Many other cautionary indications continue to litter the landscape:
1. Major financial figures, including most recently, Laurence Fink, CEO of Blackrock, have expressed concerns that the market is becoming “bubble-like” or “frothy” and that the Federal Reserve needs to curtail its asset buying program to avoid a dangerous asset bubble.
2. According to the American Association of Individual Investors, as of October 30, the AAII Investor Sentiment Survey indicated that 44.97 percent of AAII members were feeling bullish about the stock market, while only 21.48 percent considered themselves bearish. 33.56 percent of AAII members had a neutral outlook about the direction of the market.
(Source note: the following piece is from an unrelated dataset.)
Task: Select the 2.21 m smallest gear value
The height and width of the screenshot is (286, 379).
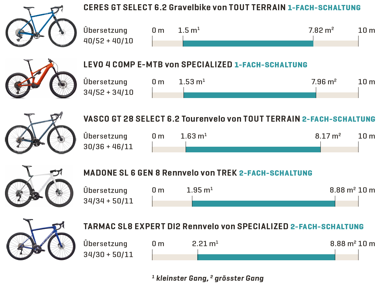Action: (205, 244)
According to Investors Intelligence, as of October 29, 52.6 percent of the surveyed investors were bullish and only 16.5 percent were bearish, resulting in a bull/bear ratio of 3.19. The bull/bear ratio has not been above 3 since 2011.
Is the fact that stock market bears have become an endangered species a contrarian indicator? Many commentators believe so, comparing the situation to the “magazine cover indicator,” which is based on the notion that by the time a major business magazine focuses on a stock market rally – it is usually too late.
Bulls outnumber bears by a large percentage and the last time levels like this were reached the S&P 500 fell nearly 10 percent between April and June, 2012.
3. Fundamentals aren’t that great. According to John Butters at Factset Research Systems, as of November 1, 79 of the companies in the S&P 500 Index had issued earnings guidance for the fourth quarter of 2013. Of these 79 companies, 66 had issued negative earnings guidance and only 13 had issued positive earnings-per-share guidance. As a result, the percentage of companies issuing negative guidance for the fourth quarter of 2013 (as of November 1) is 84 percent. The 5-year average for the percentage of companies issuing negative earnings guidance is only 63 percent. From this perspective, it appears that fourth quarter earnings could be ugly which could put further downwards pressure on stocks.
4. The ongoing flood of money from retail investors coming into the market, at the highest levels since 2000, and insiders selling at elevated levels are both notorious indicators of impending market tops.
5. Market breadth remains weak, indicating a lack of conviction among buyers.
Stock Market News You Can Really Use
The big news on Friday was the monthly unemployment report which indicated that the economy had added 204,000 jobs in October, soundly beating analysts’ expectations. However, the overall unemployment rate ticked higher from 7.2 percent to 7.3 percent as people continued leaving the job market.
Market participants couldn’t seem to decide if good news was good or if good news was bad as futures and major indexes swung lower in early action but then kicked into gear to close solidly higher as the rally gained strength during the day.
People are still trying to figure out if the Fed might taper its bond buying program in December or wait until March, and Friday’s mixed bag of reports didn’t do anything to help clear up the picture. Even the Fed described the picture as muddled as Atlanta Fed President Dennis Lockhart called the current economic environment “murkier than I would like.”
Overseas, things were less murky as stocks declined and Standard and Poor’s cut France’s credit rating to “AA.”
Japanese stocks sank on Friday with the Nikkei losing 1 percent. (NYSEARCA:EWJ).
In China, stocks continued to decline as investors remained anxious about the economic policy meeting scheduled for November 9-12 in Beijing. The fear factor outweighed a surprising report from the General Administration of Customs that China’s exports increased by 5.6 percent in October on a year-over-year basis, beating economists’ expectations for a 1.7 percent rise. The Shanghai Composite Index sank 1.09 percent to 2,106 (NYSEARCA:FXI). Hong Kong’s Hang Seng Index dropped 0.60 percent to end the day at 22,744 (NYSEARCA:EWH).
At home, bond yields jumped with the ten year Treasury (NYSEARCA:IEF) jumping to 2.75 percent from Thursday’s close of 2.61 percent.
Bottom line: Investors continue to buy the dip and remain complacent, even euphoric, while risk and market extremes reach historic levels and noted experts sound dire warnings. The game will continue until it ends which could be sooner than most people expect. Wall Street Sector Selector remains in “yellow flag” mode, expecting a trend change ahead.